Chicago: There is widespread global concern that the United States cannot be trusted to act responsibly in the world, according to a multinational poll released here Wednesday.
But while there is broad international frustration with how the United States conducts its foreign policy, few people around the world want the United States to completely back off its role as a global policeman, the poll found.
“There’s clearly a trend in terms of deepening negative attitudes to the US in how it executes foreign policy,” said Christopher Whitney, executive director for studies at the Chicago Council on Global Affairs which helped coordinate the 18-country study.
The United States has long faced criticism internationally for its interventionalist foreign policy, Whitney said.
This survey found that the frustration is broader in scope than previously thought and has deepened in the wake of the war in Iraq.
But mixed with this frustration is an understanding that the US has a significant role to play internationally and should not withdraw completely, Whitney said.
He noted there was not consistent support for closing US military bases overseas and that many respondents felt that their bilateral relationship with the United States was improving.
“It is not a consistent message of ‘we don’t want the US to be involved,’ it’s more nuanced,” Whitney said.
“They just want the US to play a more cooperative role and be a more constructive international player in terms of working through international organizations and listening to allies and friends when they have concerns.”
The most stark results were those showing a lack of trust that the United States would act responsibly and a sense that it had overreached on the global stage.
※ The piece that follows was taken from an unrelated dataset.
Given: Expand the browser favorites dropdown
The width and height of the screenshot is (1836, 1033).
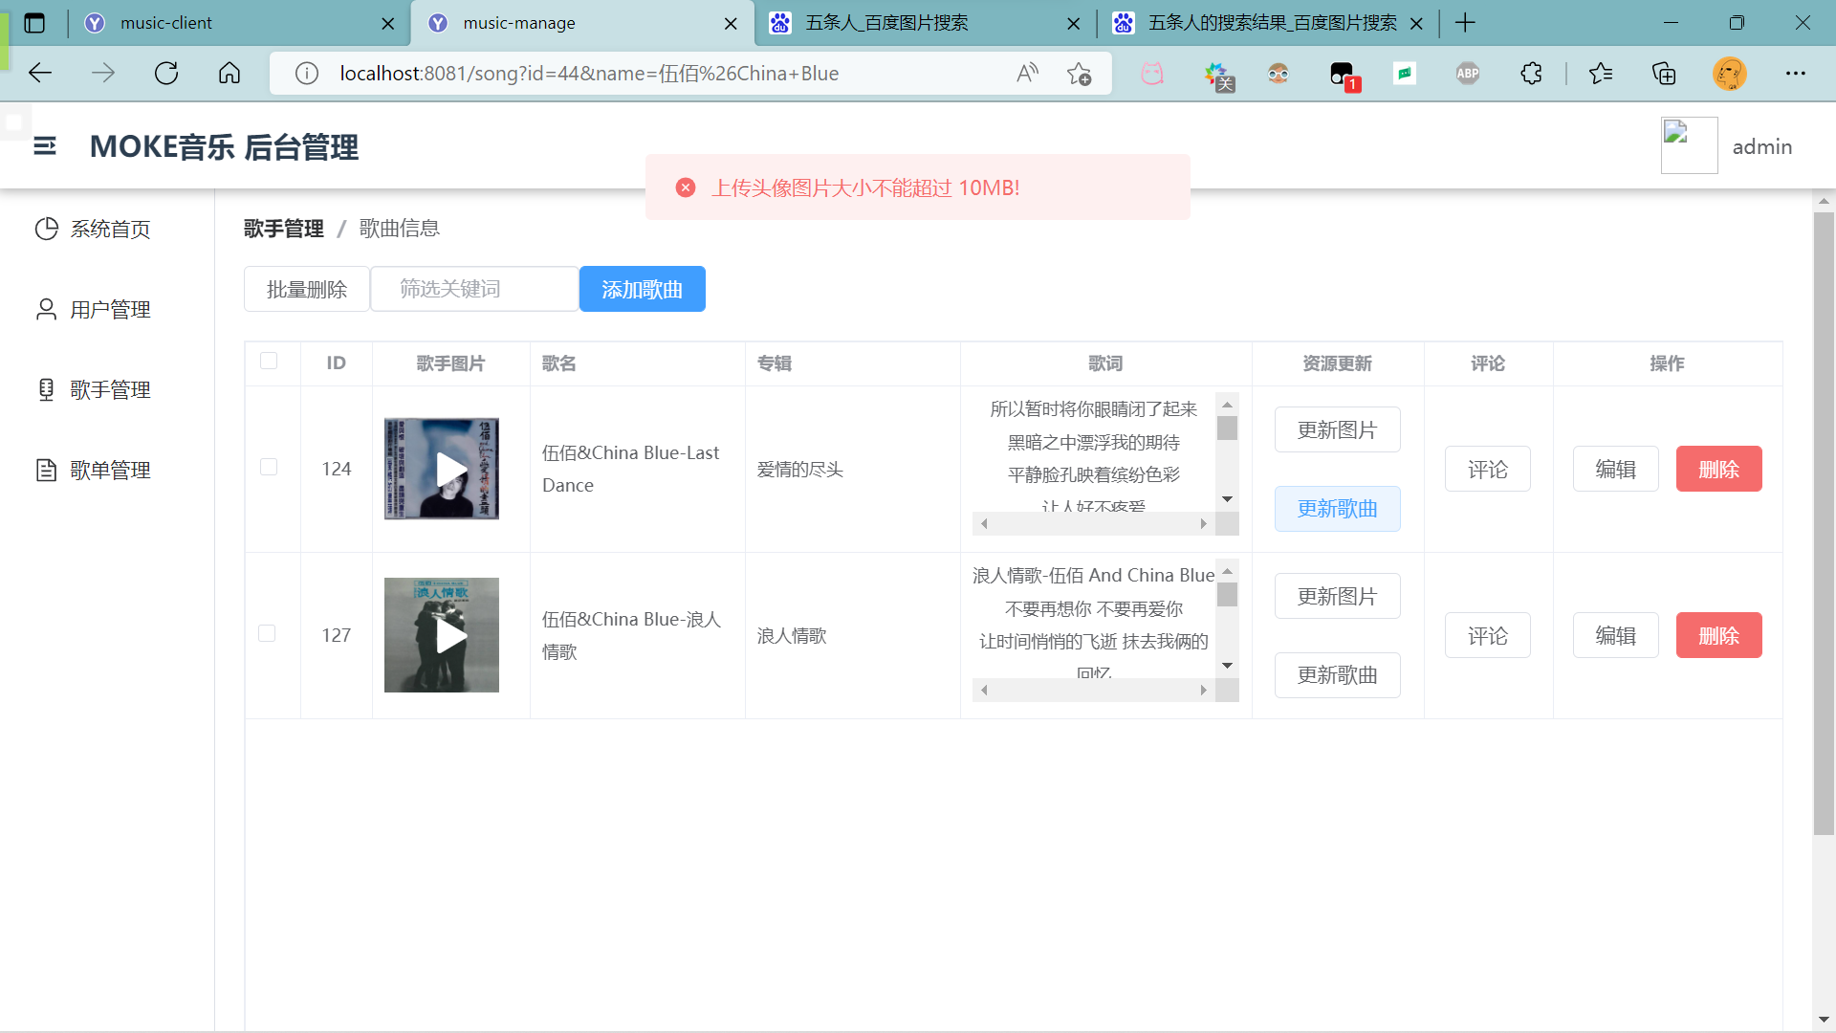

A majority of respondents in Argentina (84%), Peru (80%), Russia (73%) France (72%), Armenia (58%), Indonesia (64%), China (59%), Thailand (56%), South Korea (53%) and India (52%) and more than a third of those in Australia (40%) and Ukraine (37%) answered “not at all” or “not very much” when asked how much they trusted the US “to act responsibly in the world,” the poll found.
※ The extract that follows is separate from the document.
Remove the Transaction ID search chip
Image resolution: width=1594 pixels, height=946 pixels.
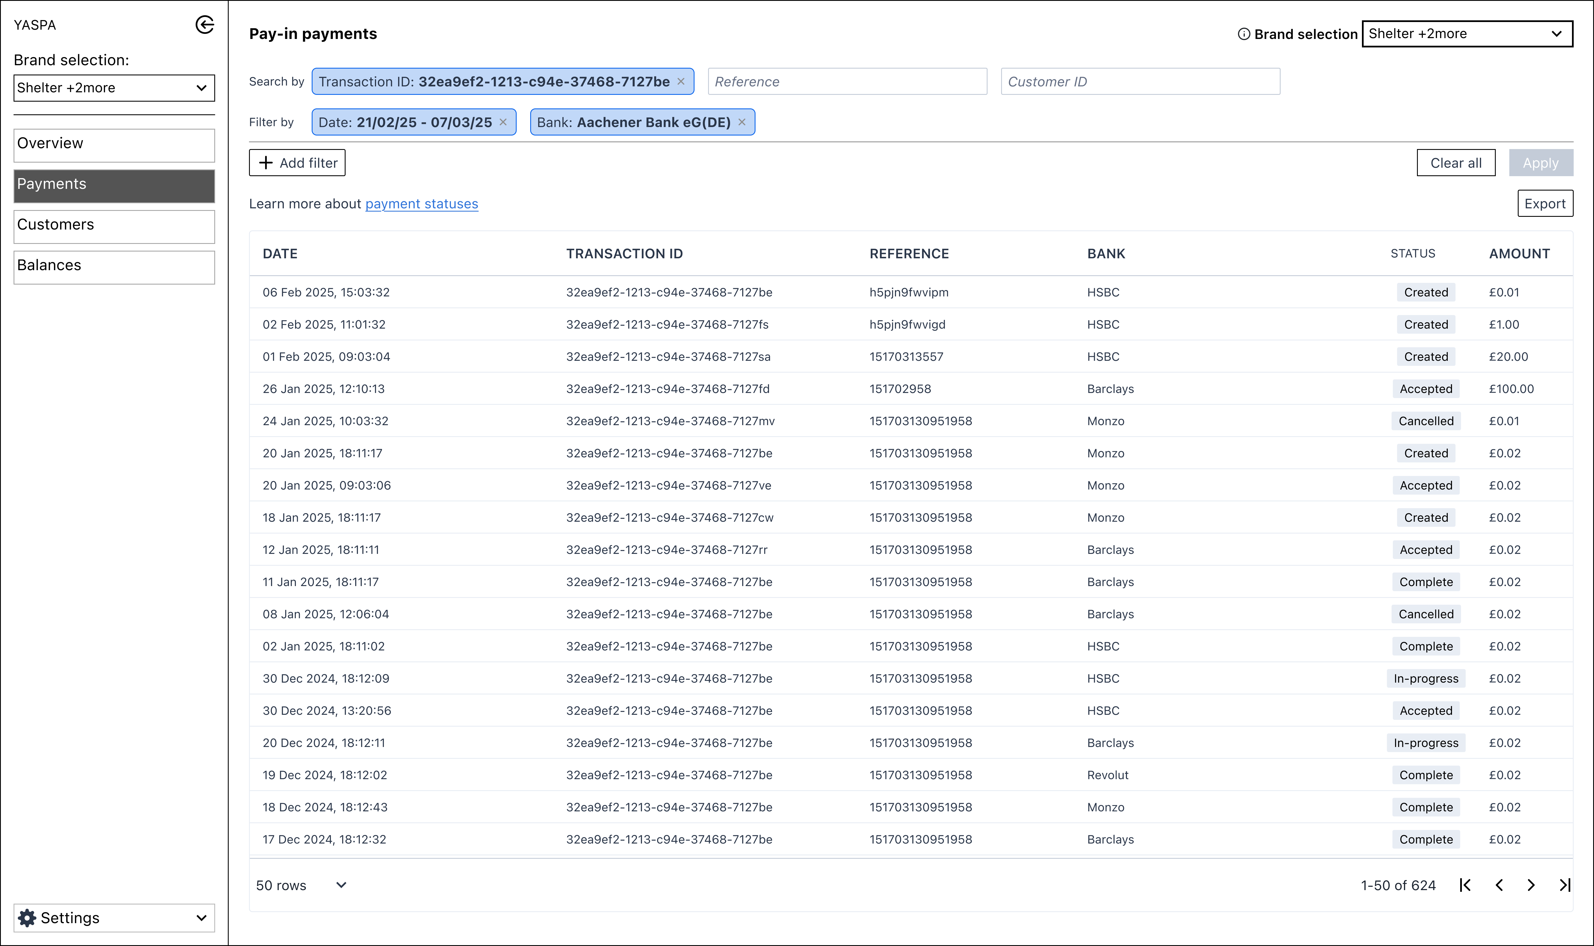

The Philippines and Israel proved the staunchest supporters with 85% and 81% of respondents, respectively, saying they trusted the US either a “great deal” or “somewhat,” followed by Australia at 59% and Poland at 51%.
More than three out of four Americans think their country tends to take on the role of international enforcer more than it should.
Large majorities elsewhere also felt that way: France at 89%, Australia at 80%, China at 77%, Russia at 76%, Peru at 76%, the Palestinian territories at 74%, South Korea at 73%, Indonesia at 68%, Ukraine at 67%, Armenia at 63%, Argentina at 62% and India at 53%.
Only one country surveyed had a majority of respondents who disagreed: the Philippines with 57%. Israeli respondents were split at an even 48%.
The study was conducted in 18 countries — China, India, the United States, Indonesia, Russia, France, Thailand, Ukraine, Poland, Iran, Mexico, South Korea, the Philippines, Australia, Argentina, Peru, Israel and Armenia — plus the Palestinian territories. Not all questions were asked in each country.
These represent roughly 56% of the world’s population.
The random sample surveys were conducted by telephone and in person from June 2006 to March 2007, with margins of error ranging from 1.5 to 4.0 percentage points.